Тимош и Роксанда - стр. 29
Киселя выволокли из залы. Выждав минуту, вышла следом пани Елена. Догнала казаков, тащивших на улицу Киселя.
– Лаврин! Отмени казнь!
– Но это приказ гетмана.
– Отмени казнь. Отсечь голову можно и завтра. Не послушаешь – твою голову попрошу у гетмана.
Полковник Капуста остановился, поглядел на пани Елену долгим тяжелым взглядом.
– Будь на этот раз по-твоему.
Наутро Хмельницкий проснулся еще более мрачный, чем был за вчерашним столом.
Елена поставила перед ним «похмелье»: горячий суп из баранины, наперченный, насоленный, с огурцами, чесноком, луком.
Богдан жадно глотнул несколько ложек варева, желудок встрепенулся, заработал, боль из головы уходила, но гетман не повеселел.
– Я задержала казнь, – сказала Елена.
Богдан быстро глянул на нее. Обнял, поднял, закружил по комнате.
– Слава тебе, Господи, что послал мне умную жену! Да не казак я, коли короли не будут у тебя руку целовать!
По щекам Елены скатились две слезинки, всего две: Богдан подумал – от радости, а это Елена вспомнила себя Хеленой, когда мечтала быть хозяйкой в сельском доме, со множеством хорошеньких своих детишек, с тихими прудами под окнами дома, с вербами на прудах, с водяной мельницей…
4
Серебряный гул ударился о киевские горы, отпрянул от них в густую синеву зимнего неба, и тогда услышали этот великий гул за двадцать верст. То раскачали на колокольне Печерской лавры колокол по имени «Балык».
Со всех киевских холмов вдогонку за старшиной ударили разом все большие и малые колокола.

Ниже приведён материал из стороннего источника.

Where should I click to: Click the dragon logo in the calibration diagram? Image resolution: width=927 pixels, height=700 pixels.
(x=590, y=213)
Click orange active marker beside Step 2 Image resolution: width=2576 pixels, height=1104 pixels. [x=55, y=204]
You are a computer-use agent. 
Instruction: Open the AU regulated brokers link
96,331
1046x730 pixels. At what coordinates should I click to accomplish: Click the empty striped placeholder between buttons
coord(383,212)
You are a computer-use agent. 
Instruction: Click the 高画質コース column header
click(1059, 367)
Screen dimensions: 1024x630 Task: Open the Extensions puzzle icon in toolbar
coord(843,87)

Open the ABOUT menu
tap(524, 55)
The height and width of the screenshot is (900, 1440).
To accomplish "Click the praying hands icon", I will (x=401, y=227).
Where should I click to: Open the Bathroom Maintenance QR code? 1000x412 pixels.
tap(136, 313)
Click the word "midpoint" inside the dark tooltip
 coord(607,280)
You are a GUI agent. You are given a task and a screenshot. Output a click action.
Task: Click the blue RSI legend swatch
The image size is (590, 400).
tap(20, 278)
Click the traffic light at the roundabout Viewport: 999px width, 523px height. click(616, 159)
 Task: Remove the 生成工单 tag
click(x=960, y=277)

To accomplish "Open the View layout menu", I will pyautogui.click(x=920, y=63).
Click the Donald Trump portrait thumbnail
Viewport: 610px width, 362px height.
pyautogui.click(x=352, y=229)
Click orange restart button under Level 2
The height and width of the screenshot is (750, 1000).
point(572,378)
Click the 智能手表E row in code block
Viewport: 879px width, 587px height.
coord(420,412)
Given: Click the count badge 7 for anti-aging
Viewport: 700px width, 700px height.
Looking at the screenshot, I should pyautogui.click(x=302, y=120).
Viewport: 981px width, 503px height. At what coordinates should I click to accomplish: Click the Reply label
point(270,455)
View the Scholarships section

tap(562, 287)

Люди знатные, значащие чего-то в жизни и вовсе никудышные, без звания, без имени, все, все спешили прочь из дому. Ехали, шли, ползли к Золотым воротам, становились вдоль дороги от самого Лыбедского леса до паперти Софии, великого киевского храма, пребывающего в нищенском рубище со времен набегов золотоордынцев.
Сгоревшая святыня дороже людям, потому что видно, как страдала. Не хуже, чем они. Монахи убрали паперть коврами, выстлали коврами дорогу, и она пылала огненно на бородатом морозном солнце среди кипени белых пышных сугробов, под сверкающим кружевом заиндевелых деревьев.
Уже рокотала, катила к Киеву говорливая волна людской радости, и навстречу ей от палат митрополита тронулось шествие; на оранжевых, солнцеподобных, крашеных лошадях сверкала алмазами сбруя, сани были устланы собольими пологами и персидскими коврами. В санях ехали Киевский митрополит Сильвестр Косов и заморский гость, путешествующий из святого града Константинополя в святой град Москву, – патриарх Паисий.
Сильвестр Косов был тучен, вальяжен, на лице сановитое неистребимое презрение, в глазах юркий, мышиный ум, все знающий, всего страшащийся, во всяком деле помнящий о своей норке. Патриарх Паисий был по-южному красиво смуглый, глядел открыто, ласково. Карие большие глаза его успевали найти в толпе несчастного и ободрить, но и всякий в толпе мог поклясться, что патриарх посмотрел на него, его благословил. То было пастырское умение всех видеть и для всех быть добрым, хотя у патриарха по сердцу кошки скребли. Казна константинопольская была неизлечимо худа, недруги выплетали сеть интриг, турецкие власти грозили расправой, и ехал он в Москву не ради погляду, а за милостыней.